LAFAYETTE — It’s been a long road to the starting lineup for Louisiana-Lafayette linebacker Tre’maine Lightfoot.
The sophomore began the season serving what would have been a season-long suspension for an undisclosed violation of team rules. On Oct. 16, the suspension was reduced, and Lightfoot was eligible to play immediately.
With his role being reduced to scout-team duties during the suspension, Lightfoot said he wasn’t enjoying football much, but he never stopped working toward his goal of being in the starting lineup.
“Being on scout team, you know, that’s not where it is,” Lightfoot said. “It’s not fun, but I’m going to help the team regardless. I was going hard on scout team and giving it the best look I could. When I heard I would come back and play, it really sparked me up. God came through for me.”
Lightfoot played against Arkansas State the following Tuesday, notching his first two tackles in the Cajuns’ 55-40 win. He said the transition was difficult, but he worked with his coaches to get better prepared to contribute.
“I wasn’t in game shape,” he said. “I started out at 240 (pounds), but now I’m at 220. I’m running well. It did a lot for me to be on scout team and lift weights. It got me stronger and conditioned myself and losing all this weight.”
In just his second game after the suspension, Lightfoot earned his spot in the starting lineup. Coach Mark Hudspeth said his staff had Lightfoot penciled in as a starter in the spring, but he just needed to get some things straightened out.
“Once he got cleared, he has become the player we felt like he could be all along,” Hudspeth said. “He is on top of his game. He is in a good spot in his life, and I am really proud of him.”
When times were tough, Lightfoot admitted to thinking it wouldn’t work out for him in the program. He attributed the bounce back in his personal life and his football life to defensive coordinator James Willis.

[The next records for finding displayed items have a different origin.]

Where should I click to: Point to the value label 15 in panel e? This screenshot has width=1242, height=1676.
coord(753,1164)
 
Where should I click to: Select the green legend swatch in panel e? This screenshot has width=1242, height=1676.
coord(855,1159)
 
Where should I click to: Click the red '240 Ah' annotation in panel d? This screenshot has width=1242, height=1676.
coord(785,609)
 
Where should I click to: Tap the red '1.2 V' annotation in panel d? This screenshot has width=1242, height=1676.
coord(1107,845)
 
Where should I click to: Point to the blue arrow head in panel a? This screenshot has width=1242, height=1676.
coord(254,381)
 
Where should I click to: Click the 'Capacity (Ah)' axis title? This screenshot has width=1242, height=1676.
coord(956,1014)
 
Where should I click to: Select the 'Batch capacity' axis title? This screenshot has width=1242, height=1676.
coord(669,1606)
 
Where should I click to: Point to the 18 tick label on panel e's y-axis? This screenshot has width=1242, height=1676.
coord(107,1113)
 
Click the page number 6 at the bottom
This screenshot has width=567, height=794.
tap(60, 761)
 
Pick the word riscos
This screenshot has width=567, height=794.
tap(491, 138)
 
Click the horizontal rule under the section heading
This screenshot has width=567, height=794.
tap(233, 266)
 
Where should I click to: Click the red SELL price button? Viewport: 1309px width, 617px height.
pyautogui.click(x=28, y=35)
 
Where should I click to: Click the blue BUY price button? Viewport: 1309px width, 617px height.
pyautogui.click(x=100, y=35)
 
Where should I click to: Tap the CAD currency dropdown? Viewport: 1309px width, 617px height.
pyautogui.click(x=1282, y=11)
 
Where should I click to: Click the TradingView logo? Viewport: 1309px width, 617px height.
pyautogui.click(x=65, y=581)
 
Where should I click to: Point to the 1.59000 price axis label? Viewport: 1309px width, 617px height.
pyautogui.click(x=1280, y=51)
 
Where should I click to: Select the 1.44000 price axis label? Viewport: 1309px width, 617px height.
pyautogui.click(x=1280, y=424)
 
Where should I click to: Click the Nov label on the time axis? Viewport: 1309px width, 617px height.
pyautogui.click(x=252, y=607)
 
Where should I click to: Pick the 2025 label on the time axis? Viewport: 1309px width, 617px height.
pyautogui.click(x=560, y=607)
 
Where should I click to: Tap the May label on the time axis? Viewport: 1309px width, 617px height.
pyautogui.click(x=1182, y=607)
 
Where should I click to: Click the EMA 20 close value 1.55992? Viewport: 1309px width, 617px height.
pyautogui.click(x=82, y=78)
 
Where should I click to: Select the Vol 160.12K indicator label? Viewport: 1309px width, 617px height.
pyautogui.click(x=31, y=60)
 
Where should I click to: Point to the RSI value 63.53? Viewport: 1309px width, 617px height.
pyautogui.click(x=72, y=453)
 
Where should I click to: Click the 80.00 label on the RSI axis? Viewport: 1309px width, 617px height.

“Coach Willis walked me through it, kept me on my P’s and Q’s and really made me feel like I was wanted,” Lightfoot said. “He made me feel like I had to be here. He kept me on top of stuff. I know he loves me. He will do anything for me. He looks after me like I’m his son.”
Hudspeth said Willis is a mentor for Lightfoot and the rest of team. He said the relationships between Willis and his players speak volumes to the important of continuity on the staff.

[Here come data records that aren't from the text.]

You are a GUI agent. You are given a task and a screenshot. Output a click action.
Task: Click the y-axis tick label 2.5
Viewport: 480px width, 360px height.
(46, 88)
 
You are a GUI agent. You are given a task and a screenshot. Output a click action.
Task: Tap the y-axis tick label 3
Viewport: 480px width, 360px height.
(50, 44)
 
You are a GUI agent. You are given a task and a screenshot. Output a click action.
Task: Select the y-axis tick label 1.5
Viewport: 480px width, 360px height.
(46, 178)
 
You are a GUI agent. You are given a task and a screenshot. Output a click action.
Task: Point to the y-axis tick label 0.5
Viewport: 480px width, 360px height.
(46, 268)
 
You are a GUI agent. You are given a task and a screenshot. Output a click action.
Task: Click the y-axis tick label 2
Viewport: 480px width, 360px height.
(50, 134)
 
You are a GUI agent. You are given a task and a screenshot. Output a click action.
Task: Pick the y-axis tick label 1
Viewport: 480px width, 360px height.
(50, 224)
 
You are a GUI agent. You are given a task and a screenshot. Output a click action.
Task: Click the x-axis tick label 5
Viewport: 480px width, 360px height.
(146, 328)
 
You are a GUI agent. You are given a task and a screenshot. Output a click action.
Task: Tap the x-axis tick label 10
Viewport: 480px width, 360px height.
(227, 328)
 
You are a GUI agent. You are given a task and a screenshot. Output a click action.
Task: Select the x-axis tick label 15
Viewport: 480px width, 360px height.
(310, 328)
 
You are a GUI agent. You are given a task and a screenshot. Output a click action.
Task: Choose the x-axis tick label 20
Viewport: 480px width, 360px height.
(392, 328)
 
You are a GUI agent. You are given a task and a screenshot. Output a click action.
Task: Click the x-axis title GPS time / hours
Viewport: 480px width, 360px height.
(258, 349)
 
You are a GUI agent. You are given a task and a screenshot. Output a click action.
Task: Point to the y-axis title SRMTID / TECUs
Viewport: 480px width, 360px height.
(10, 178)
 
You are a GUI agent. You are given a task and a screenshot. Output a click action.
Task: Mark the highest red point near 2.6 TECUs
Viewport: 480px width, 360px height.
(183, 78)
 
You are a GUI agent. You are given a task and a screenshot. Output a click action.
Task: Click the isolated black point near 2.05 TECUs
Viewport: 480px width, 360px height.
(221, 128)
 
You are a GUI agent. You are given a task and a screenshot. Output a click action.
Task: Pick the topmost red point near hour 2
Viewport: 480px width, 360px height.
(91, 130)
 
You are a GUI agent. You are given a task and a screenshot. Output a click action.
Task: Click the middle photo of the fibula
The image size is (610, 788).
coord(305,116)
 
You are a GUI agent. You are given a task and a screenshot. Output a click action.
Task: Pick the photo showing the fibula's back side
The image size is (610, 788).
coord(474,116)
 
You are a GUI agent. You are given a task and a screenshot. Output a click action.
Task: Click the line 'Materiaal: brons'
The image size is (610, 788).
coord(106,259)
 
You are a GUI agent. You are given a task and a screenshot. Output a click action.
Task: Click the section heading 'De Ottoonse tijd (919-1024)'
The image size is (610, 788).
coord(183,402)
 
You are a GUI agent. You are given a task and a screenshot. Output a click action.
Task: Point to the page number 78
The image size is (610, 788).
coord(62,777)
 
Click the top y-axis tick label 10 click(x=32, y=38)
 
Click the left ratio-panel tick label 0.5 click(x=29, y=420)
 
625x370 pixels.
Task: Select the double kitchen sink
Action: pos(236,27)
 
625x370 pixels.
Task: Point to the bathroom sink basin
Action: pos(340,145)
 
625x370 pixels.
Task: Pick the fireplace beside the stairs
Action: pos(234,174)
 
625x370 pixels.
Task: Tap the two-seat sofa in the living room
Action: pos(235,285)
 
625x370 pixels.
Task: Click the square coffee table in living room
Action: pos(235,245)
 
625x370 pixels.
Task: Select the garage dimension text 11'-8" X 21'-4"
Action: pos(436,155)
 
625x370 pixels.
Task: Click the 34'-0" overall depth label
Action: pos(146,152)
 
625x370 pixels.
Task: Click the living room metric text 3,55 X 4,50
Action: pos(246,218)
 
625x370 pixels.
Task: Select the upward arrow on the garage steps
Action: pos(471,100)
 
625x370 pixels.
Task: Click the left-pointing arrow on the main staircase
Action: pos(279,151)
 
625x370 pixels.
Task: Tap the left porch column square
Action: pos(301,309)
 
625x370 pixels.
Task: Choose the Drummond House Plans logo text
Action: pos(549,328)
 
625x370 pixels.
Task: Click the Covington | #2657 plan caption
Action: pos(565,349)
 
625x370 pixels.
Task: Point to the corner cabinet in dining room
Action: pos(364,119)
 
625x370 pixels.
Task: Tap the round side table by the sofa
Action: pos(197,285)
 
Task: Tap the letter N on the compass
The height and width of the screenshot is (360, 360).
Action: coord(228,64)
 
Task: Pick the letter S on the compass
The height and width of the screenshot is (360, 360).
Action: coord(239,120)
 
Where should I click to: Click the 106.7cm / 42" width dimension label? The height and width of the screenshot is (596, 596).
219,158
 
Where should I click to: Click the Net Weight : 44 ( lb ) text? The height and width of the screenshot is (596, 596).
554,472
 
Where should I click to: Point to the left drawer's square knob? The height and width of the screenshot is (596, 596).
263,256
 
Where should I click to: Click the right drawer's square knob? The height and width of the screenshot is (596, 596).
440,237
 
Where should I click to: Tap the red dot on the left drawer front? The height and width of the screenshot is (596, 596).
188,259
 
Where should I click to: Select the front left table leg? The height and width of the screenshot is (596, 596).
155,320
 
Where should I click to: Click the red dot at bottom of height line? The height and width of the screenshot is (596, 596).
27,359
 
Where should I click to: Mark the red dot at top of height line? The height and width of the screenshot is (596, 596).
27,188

“We get to know these kids in a way you just don’t if you have a revolving door of coaches,” Hudspeth said. “(Willis) is a great example for those guys. He works them hard, but they know he cares for them.”
With all the tribulations far behind him, Lightfoot said it feels good to be back on the field, especially during the Cajuns’ current six-game winning streak. But he said he isn’t done getting better — and he isn’t done winning.
“I just need to keep building and get the attitude of ‘See ball, hit ball,’ ” Lightfoot said. “Everyone on the team has to want to hit. We can’t have anyone out there scared to play football. I want to be a leader and lead this team.
“I don’t like losing. My main thing is to win.”